Reconociendo cuánta verdad encerraban sus palabras, no podía despedirme de él, al que por cierto ya se le veía apresurado por hacer lo propio conmigo, sin preguntarle una cuestión más que me reconcomía.
– ¿Y a mí que me corresponde, Maestro?
– ¿A vos? Lo peor, imbécil, vivir, que ni para mataros servís.
Mientras que todo se desvanecía, aún alcance a oír un último grito suyo.

– ¡Probad a escribirlo! ¡Seguro que son tan necios que pensarán que lo habéis inventado vos!

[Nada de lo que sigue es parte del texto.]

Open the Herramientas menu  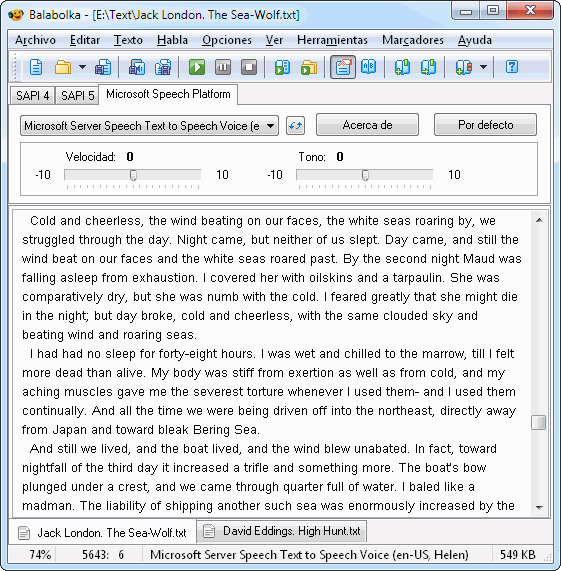coord(332,40)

Mientras que se desvanecían las últimas carcajadas, aparecí de nuevo en mi cuarto, donde, ni corto ni perezoso, seguí su consejo y, con la cabeza repicando como las campanas de la catedral a causa del Soberano, levanté testimonio cabal todo lo acontecido, sin omitir ni agregar palabra, punto o coma, para que tú, lector, si existes o llegas hasta aquí, sepas, a ciencia cierta y de primera boca, qué es lo que nos aguarda no a mucho tardar.


Da fe de todo lo dicho quien suscribe, y si algo de lo aquí relatado no se ajustase exactamente a la verdad de los hechos –si tal felonía fuera posible– da su consentimiento para que lo premien, lo publiquen, lo entrevisten, lo ensalcen y llegados al punto, hasta que lo representen.